* _Stored data_
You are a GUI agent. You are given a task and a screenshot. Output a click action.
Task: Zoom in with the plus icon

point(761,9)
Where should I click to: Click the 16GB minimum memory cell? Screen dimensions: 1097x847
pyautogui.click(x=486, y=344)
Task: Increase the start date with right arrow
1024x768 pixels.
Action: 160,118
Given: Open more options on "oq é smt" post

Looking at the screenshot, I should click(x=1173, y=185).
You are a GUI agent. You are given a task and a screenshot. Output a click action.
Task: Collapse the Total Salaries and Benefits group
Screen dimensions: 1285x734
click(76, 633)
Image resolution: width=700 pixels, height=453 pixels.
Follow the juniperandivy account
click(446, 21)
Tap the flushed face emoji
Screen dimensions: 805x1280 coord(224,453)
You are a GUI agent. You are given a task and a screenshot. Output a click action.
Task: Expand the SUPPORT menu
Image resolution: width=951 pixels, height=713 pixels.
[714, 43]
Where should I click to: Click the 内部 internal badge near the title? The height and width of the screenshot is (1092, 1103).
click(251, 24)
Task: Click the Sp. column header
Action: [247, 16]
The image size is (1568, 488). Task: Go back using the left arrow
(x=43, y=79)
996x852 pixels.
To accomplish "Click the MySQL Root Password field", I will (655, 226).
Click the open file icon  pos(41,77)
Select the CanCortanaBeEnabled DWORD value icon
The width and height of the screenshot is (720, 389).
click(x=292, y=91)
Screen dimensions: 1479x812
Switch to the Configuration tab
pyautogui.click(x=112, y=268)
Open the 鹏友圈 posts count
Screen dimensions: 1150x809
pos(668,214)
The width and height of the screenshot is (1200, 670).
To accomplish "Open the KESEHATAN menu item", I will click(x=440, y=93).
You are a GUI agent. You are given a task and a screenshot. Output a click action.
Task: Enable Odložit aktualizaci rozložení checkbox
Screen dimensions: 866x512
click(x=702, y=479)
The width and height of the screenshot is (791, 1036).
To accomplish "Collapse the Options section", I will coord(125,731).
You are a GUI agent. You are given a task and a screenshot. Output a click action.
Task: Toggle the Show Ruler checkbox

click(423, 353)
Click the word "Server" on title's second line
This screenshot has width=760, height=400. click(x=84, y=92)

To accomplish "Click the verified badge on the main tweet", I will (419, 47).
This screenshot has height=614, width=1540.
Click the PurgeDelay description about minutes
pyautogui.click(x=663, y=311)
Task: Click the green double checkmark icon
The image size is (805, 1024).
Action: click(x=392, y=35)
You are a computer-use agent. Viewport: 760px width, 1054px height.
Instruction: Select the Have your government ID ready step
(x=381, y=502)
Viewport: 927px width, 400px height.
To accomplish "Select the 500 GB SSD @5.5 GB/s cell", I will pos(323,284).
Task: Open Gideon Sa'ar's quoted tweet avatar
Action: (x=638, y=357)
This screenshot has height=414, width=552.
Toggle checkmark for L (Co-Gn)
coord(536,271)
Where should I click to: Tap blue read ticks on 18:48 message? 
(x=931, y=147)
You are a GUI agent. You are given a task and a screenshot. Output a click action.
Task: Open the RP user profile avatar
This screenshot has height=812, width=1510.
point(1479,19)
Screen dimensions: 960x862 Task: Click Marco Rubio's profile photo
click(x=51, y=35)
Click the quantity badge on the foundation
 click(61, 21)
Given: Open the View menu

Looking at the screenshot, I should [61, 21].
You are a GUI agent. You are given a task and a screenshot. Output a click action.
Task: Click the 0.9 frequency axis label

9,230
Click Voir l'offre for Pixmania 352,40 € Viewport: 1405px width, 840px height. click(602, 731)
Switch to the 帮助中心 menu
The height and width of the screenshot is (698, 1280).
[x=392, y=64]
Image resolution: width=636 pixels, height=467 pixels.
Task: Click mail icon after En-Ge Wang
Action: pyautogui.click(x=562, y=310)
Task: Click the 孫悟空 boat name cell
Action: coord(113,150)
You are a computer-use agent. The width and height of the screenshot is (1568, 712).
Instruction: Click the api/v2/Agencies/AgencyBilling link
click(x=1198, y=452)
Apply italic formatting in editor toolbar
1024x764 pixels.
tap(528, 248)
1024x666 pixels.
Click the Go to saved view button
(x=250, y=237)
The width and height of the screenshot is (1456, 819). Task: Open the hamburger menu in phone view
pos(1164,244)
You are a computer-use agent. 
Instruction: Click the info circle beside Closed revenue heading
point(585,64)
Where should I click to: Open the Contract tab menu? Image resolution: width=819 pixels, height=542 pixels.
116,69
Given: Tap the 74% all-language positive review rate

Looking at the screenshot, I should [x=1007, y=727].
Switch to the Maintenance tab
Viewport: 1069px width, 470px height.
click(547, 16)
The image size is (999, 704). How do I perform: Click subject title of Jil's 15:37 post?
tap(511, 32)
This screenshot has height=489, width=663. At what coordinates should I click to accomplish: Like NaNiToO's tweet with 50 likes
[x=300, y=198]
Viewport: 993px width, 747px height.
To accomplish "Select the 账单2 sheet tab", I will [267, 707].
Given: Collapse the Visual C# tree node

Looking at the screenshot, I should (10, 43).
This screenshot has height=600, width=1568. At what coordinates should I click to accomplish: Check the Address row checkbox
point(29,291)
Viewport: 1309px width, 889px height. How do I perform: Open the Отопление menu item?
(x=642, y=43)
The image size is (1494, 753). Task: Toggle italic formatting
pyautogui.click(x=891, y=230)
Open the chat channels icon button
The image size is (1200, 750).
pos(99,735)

* _WORK TO COMPLETE_
Beginning with the line that holds "Viewport: 993px width, 747px height.", copy the entries exactly to their last line, and leave out every earlier line.

* _COMPLETED EXERCISE_
Viewport: 993px width, 747px height.
To accomplish "Select the 账单2 sheet tab", I will [267, 707].
Given: Collapse the Visual C# tree node

Looking at the screenshot, I should (10, 43).
This screenshot has height=600, width=1568. At what coordinates should I click to accomplish: Check the Address row checkbox
point(29,291)
Viewport: 1309px width, 889px height. How do I perform: Open the Отопление menu item?
(x=642, y=43)
The image size is (1494, 753). Task: Toggle italic formatting
pyautogui.click(x=891, y=230)
Open the chat channels icon button
The image size is (1200, 750).
pos(99,735)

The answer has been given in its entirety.